The Title III cap-and-trade program for greenhouse gas (GHG) emissions, which covers roughly 84 percent of total U.S. GHG emissions by 2016, is in many respects the centerpiece of the bill and the primary driver of the results presented in this report. The program subjects covered emissions to a cap that declines steadily between 2012 and 2050. The cap requires a 17- percent reduction in covered emissions by 2020 and an 83-percent reduction by 2050, both relative to a 2005 baseline, with targets that decline steadily for intermediate years. Compliance is enforced through a requirement for entities subject to the cap to submit allowances, which are bankable, sufficient to cover their emissions. Allowance obligations may also be offset by reductions in domestic emissions of exempted sources, by international offsets, or by emission allowances from other countries with comparable laws limiting emissions.

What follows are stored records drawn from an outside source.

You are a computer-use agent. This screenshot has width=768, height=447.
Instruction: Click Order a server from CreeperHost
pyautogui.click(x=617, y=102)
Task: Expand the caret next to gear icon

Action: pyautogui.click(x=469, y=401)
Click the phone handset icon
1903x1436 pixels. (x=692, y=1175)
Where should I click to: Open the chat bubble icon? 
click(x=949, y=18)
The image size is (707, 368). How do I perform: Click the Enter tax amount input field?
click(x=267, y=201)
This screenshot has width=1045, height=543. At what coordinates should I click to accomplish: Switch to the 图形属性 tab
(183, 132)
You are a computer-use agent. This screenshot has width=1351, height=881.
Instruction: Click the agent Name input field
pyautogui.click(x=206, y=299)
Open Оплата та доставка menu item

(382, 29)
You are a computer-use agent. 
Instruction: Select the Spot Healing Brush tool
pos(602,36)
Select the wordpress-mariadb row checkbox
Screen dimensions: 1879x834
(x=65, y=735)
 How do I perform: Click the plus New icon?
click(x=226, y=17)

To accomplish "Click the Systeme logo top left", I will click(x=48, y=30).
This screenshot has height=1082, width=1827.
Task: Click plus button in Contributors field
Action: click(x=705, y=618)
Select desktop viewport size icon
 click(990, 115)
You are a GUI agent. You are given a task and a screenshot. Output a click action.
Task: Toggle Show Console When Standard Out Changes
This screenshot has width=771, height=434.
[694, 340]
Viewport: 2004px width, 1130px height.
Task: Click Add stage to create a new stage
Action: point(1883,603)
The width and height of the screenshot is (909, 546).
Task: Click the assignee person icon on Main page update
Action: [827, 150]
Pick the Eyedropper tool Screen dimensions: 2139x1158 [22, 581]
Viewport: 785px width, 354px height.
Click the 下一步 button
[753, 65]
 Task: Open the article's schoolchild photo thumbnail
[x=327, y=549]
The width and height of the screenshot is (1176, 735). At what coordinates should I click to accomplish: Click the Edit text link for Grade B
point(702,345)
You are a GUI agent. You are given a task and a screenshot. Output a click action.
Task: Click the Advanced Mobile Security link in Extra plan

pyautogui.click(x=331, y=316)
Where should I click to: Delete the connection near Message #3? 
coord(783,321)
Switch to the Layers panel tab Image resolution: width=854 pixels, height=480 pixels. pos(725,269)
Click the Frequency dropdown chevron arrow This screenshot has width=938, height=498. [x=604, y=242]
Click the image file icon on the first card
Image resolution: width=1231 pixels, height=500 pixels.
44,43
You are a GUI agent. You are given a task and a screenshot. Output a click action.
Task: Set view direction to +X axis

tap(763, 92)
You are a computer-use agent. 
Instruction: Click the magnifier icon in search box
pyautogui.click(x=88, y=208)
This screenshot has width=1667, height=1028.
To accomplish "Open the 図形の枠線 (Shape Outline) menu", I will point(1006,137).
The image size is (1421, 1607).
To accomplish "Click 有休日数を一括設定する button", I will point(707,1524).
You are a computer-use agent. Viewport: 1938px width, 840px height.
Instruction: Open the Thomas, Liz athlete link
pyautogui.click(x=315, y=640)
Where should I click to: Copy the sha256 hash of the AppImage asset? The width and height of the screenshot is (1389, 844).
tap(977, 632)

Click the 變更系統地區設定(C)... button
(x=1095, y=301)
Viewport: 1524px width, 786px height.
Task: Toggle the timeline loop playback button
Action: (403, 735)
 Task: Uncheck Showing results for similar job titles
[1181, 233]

Maximum offsets from domestic and international sources are each capped separately at 1 billion metric tons (BMT) in each year of the program, with the proviso that up to 500 million metric tons (MMT) of the domestic offset cap may be shifted to the international offset cap if the Administrator of the Environmental Protection Agency (EPA) determines that a sufficient supply of domestic offsets is not available. In addition to its centerpiece cap-and-trade program, Title III also includes additional GHG standards, dedicated programs to limit hydrofluorocarbon (HFC) emissions and black carbon, and provisions governing markets in carbon-related derivatives.
Title I contains provisions related to a Federal combined efficiency and renewable electricity standard for electricity sellers, carbon capture and storage technology, performance standards for new coal-fueled power plants, research and development support for electric vehicles, support for deployment of a smart grid, and establishment of a Clean Energy Deployment Administration. Title II includes provisions related to building, lighting, appliance, and vehicle energy efficiency programs. Title IV includes provisions to preserve domestic competitiveness and support workers, provide assistance to consumers, and support domestic and international adaptation initiatives. Title V addresses the role of domestic agricultural and forestry-related offsets in the Title III cap-and-trade program.
This report considers the energy-related provisions in ACESA that can be analyzed using EIA’s National Energy Modeling System (NEMS). The Reference Case used as the starting point for the analysis in this report is an updated version of the Annual Energy Outlook 2009 (AEO2009) Reference Case issued in April 2009 that reflects the projected impacts of the American Recovery and Reinvestment Act as well as other significant energy legislation, including the Energy Improvement and Extension Act of 2008, the Energy Independence and Security Act of 2007, and the Energy Policy Act of 20052. Cumulative GHG emissions covered by the Title III cap-and-trade program over the 2012 to 2030 period are estimated to be 113.4 BMT in CO2-equivalent terms.